Goal of the exercise
Please copy the listing below word for word, reproducing each line unchanged.

Excerpted data
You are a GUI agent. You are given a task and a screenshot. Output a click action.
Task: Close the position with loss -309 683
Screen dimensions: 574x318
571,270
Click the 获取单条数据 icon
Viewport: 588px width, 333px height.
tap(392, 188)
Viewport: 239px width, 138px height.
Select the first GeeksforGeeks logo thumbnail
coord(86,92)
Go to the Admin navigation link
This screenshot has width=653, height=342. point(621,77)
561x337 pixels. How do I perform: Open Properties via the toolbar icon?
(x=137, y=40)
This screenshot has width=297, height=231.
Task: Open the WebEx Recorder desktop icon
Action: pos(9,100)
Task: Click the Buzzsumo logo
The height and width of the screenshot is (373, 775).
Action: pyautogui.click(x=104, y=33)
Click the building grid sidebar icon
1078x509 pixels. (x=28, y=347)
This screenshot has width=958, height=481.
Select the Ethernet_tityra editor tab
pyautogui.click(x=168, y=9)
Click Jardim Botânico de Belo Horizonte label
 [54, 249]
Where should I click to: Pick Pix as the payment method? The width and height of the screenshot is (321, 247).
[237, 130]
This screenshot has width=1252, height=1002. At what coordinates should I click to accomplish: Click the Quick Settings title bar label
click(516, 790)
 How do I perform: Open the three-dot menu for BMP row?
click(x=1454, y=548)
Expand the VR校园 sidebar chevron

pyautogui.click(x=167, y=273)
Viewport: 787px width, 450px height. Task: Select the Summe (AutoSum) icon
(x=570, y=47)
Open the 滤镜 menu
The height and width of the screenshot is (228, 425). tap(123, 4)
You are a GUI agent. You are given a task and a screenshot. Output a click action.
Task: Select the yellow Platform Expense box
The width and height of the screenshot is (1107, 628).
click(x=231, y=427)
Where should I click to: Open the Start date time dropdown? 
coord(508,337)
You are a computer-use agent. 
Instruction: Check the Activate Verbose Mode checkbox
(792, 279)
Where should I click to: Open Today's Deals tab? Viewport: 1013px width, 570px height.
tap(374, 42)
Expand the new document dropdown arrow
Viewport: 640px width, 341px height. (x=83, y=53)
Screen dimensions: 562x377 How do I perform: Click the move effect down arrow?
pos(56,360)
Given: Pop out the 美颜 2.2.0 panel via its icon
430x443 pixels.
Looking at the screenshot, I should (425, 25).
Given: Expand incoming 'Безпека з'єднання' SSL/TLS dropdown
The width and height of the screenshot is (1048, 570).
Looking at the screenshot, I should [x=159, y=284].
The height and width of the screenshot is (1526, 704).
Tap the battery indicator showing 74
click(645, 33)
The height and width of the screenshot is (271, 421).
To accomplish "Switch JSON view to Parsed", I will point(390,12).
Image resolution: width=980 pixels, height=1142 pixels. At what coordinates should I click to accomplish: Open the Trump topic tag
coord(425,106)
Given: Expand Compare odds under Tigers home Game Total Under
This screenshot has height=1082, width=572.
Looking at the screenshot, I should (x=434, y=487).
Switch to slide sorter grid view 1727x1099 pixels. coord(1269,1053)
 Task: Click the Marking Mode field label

Expected answer
You are a GUI agent. You are given a task and a screenshot. Output a click action.
Task: Close the position with loss -309 683
Screen dimensions: 574x318
571,270
Click the 获取单条数据 icon
Viewport: 588px width, 333px height.
tap(392, 188)
Viewport: 239px width, 138px height.
Select the first GeeksforGeeks logo thumbnail
coord(86,92)
Go to the Admin navigation link
This screenshot has width=653, height=342. point(621,77)
561x337 pixels. How do I perform: Open Properties via the toolbar icon?
(x=137, y=40)
This screenshot has width=297, height=231.
Task: Open the WebEx Recorder desktop icon
Action: pos(9,100)
Task: Click the Buzzsumo logo
The height and width of the screenshot is (373, 775).
Action: pyautogui.click(x=104, y=33)
Click the building grid sidebar icon
1078x509 pixels. (x=28, y=347)
This screenshot has width=958, height=481.
Select the Ethernet_tityra editor tab
pyautogui.click(x=168, y=9)
Click Jardim Botânico de Belo Horizonte label
 [54, 249]
Where should I click to: Pick Pix as the payment method? The width and height of the screenshot is (321, 247).
[237, 130]
This screenshot has width=1252, height=1002. At what coordinates should I click to accomplish: Click the Quick Settings title bar label
click(516, 790)
 How do I perform: Open the three-dot menu for BMP row?
click(x=1454, y=548)
Expand the VR校园 sidebar chevron

pyautogui.click(x=167, y=273)
Viewport: 787px width, 450px height. Task: Select the Summe (AutoSum) icon
(x=570, y=47)
Open the 滤镜 menu
The height and width of the screenshot is (228, 425). tap(123, 4)
You are a GUI agent. You are given a task and a screenshot. Output a click action.
Task: Select the yellow Platform Expense box
The width and height of the screenshot is (1107, 628).
click(x=231, y=427)
Where should I click to: Open the Start date time dropdown? 
coord(508,337)
You are a computer-use agent. 
Instruction: Check the Activate Verbose Mode checkbox
(792, 279)
Where should I click to: Open Today's Deals tab? Viewport: 1013px width, 570px height.
tap(374, 42)
Expand the new document dropdown arrow
Viewport: 640px width, 341px height. (x=83, y=53)
Screen dimensions: 562x377 How do I perform: Click the move effect down arrow?
pos(56,360)
Given: Pop out the 美颜 2.2.0 panel via its icon
430x443 pixels.
Looking at the screenshot, I should (425, 25).
Given: Expand incoming 'Безпека з'єднання' SSL/TLS dropdown
The width and height of the screenshot is (1048, 570).
Looking at the screenshot, I should [x=159, y=284].
The height and width of the screenshot is (1526, 704).
Tap the battery indicator showing 74
click(645, 33)
The height and width of the screenshot is (271, 421).
To accomplish "Switch JSON view to Parsed", I will point(390,12).
Image resolution: width=980 pixels, height=1142 pixels. At what coordinates should I click to accomplish: Open the Trump topic tag
coord(425,106)
Given: Expand Compare odds under Tigers home Game Total Under
This screenshot has height=1082, width=572.
Looking at the screenshot, I should (x=434, y=487).
Switch to slide sorter grid view 1727x1099 pixels. coord(1269,1053)
 Task: Click the Marking Mode field label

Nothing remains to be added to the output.